Read detailed legal questions and professional answers provided by experienced NGT lawyers to help users understand environmental laws, pollution control regulations, legal remedies, and National Green Tribunal procedures.
Question:
Can NGT stop illegal activity?
Answer:
Yes, NGT can pass directions to stop illegal environmental activity when the activity causes pollution, ecological damage, or violation of environmental law. Illegal activity may include illegal sand mining, unauthorized construction on floodplains, tree cutting without permission, dumping of solid waste, discharge of untreated sewage, running an industry without consent, groundwater extraction without permission, wetland filling, hazardous waste dumping, or operation of a project without required environmental clearance.

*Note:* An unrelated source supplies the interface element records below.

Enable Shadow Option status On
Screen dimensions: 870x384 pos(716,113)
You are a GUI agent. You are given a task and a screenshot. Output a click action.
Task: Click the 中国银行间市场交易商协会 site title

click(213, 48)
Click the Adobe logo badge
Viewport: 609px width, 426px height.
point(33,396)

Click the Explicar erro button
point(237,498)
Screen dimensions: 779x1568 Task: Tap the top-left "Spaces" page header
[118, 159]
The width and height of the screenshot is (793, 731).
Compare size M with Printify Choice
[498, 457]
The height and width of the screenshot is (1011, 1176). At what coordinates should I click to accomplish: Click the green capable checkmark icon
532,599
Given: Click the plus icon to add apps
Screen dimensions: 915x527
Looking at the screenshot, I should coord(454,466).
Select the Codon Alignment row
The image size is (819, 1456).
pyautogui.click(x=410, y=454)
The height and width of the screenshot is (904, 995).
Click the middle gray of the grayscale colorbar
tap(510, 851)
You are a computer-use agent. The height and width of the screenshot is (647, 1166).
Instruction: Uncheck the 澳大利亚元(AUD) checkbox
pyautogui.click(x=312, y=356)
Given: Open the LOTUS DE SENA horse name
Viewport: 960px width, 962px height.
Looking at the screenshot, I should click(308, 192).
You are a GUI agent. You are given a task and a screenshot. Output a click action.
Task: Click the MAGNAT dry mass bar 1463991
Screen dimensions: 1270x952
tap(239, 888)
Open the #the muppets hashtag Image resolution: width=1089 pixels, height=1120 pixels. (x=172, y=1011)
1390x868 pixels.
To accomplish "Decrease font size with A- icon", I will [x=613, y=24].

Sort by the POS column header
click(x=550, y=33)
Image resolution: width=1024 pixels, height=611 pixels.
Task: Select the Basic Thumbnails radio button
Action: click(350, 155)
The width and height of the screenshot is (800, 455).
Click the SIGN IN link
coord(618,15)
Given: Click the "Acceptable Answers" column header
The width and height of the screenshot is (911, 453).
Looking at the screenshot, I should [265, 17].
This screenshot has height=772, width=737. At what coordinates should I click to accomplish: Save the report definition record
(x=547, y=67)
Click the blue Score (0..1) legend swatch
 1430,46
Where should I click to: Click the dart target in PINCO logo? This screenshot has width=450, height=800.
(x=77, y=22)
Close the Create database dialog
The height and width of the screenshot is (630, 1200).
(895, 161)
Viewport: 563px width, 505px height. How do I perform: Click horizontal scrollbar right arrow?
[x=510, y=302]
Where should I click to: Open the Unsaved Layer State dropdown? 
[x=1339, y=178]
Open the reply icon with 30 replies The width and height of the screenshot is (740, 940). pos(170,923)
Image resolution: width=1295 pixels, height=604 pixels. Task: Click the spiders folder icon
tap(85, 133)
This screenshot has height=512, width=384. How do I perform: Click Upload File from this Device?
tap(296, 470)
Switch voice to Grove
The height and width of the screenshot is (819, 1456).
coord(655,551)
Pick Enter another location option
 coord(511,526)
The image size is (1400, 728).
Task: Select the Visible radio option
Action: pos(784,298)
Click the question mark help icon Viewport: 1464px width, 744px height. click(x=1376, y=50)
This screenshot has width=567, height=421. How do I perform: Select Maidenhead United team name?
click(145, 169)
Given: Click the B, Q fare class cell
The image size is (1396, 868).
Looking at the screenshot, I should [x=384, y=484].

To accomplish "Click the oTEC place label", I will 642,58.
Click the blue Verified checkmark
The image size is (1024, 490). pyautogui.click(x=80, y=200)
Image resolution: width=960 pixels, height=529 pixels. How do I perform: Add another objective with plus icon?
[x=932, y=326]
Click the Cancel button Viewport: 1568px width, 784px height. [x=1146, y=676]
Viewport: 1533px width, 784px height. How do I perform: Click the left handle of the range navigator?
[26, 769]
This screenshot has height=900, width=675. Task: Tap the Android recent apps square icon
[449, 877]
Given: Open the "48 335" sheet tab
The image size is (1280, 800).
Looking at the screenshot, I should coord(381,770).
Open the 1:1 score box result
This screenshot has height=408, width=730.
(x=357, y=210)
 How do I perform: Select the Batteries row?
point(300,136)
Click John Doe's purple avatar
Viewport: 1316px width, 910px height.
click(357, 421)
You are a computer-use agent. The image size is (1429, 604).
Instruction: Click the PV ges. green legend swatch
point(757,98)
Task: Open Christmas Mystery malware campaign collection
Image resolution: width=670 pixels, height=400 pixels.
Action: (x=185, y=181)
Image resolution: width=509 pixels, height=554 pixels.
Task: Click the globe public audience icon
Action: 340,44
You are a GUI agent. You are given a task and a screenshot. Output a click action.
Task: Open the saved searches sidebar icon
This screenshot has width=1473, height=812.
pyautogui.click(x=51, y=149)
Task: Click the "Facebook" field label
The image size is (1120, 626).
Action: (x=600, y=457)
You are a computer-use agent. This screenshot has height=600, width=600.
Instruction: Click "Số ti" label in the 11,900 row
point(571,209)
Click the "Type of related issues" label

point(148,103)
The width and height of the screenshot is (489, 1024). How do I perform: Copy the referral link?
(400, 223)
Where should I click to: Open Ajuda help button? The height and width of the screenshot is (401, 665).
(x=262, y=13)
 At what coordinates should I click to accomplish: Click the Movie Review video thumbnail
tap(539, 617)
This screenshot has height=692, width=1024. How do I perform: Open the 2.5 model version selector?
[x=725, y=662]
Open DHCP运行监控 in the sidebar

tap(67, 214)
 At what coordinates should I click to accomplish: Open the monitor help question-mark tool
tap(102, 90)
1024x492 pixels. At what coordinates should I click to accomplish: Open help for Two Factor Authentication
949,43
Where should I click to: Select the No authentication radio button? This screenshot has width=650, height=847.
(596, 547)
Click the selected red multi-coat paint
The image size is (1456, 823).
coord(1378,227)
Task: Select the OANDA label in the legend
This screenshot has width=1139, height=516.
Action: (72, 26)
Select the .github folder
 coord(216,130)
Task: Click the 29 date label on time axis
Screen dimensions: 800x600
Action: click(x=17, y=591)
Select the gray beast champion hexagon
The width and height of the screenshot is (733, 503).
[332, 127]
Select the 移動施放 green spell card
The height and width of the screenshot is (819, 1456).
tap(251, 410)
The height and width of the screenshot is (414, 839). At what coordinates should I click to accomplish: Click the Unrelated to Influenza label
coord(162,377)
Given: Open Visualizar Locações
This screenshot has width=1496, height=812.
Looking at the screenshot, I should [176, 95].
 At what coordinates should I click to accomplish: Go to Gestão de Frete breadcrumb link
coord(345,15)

NGT generally looks at whether the activity affects the environment and whether any authority failed to prevent it. If a private violator is causing environmental damage, NGT may direct the concerned authorities to stop the activity, inspect the site, seize machinery, submit a report, recover environmental compensation, or take prosecution action where permitted by law. If the authority itself has failed to act, NGT may direct the authority to perform its statutory duty.
The applicant should frame the issue clearly. For example: “Whether illegal sand mining in the riverbed is causing damage to river ecology and whether the District Magistrate, Mining Department and Police failed to prevent the illegal activity.” This style helps NGT understand the environmental question and the authority failure.
Under Section 14 of the NGT Act, the Tribunal can hear civil cases involving substantial environmental questions and pass orders on such disputes. Therefore, stopping illegal activity is possible when the case properly falls within NGT jurisdiction.